There are 2 roots, precisely -1 and 0
After this, summation 1/f(r)=1/2(1/x-1/(x+2)); And hence this gets telescoped.
how do u get them
i understand how u related f^2(x) and f(x+1)
after that i need explanation
damn but howd you know to check at -2
The degree is the highest power of x in the expression. If the degree of f(x) is n, f^2(x) will have an order of 2n, since the highest power is the x-term gets squared. f(x+1) has the same order as f(x). By given constraints, we find 2n=n+2 or n=2. The expression is a bi-quadratic. We know that the 2 roots are 0 and -2. (From option B and plugging x=0). Now we plug in x=-1 to find f(x)=-1. Hence, the required quadratic is x(x+2).

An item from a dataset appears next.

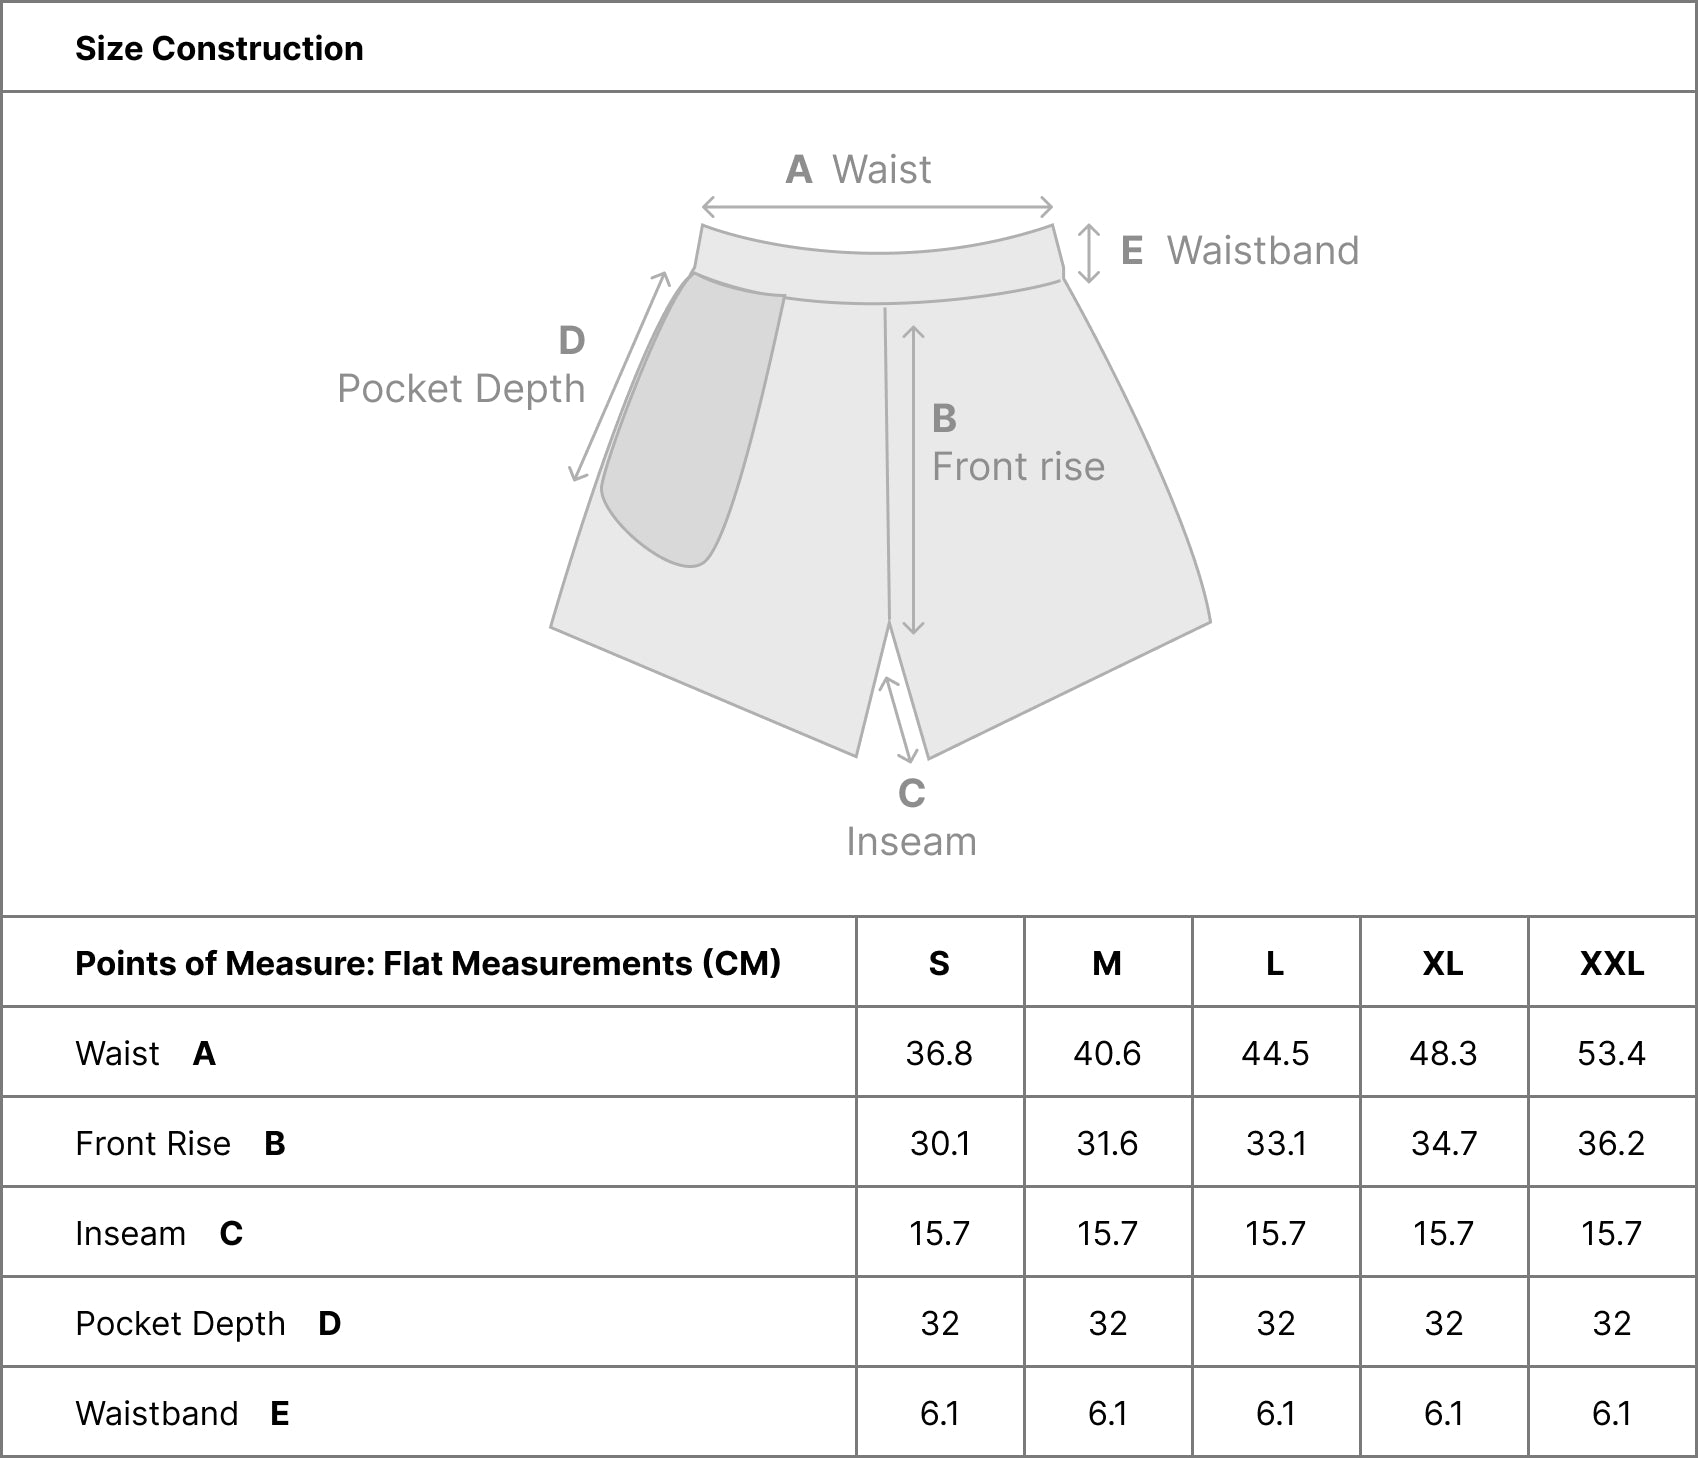
Task: Click the Pocket Depth D row label
Action: pos(209,1323)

The term $(x+2)\sqrt{1+(x+3)\sqrt{1+(x+4....)}}$ becomes zero 'cuz of the (x+2) term. So we have $-2\sqrt{1+(-2+1)}=0$
SirLancelotDuLac
Yes but like if it was any higher degree or a diff polynomial wouldn't we need to check for -3,-4,etc
But here we know the degree is 2. (Refer to the solution above) and hence we stop after finding 2 roots.
Sorted?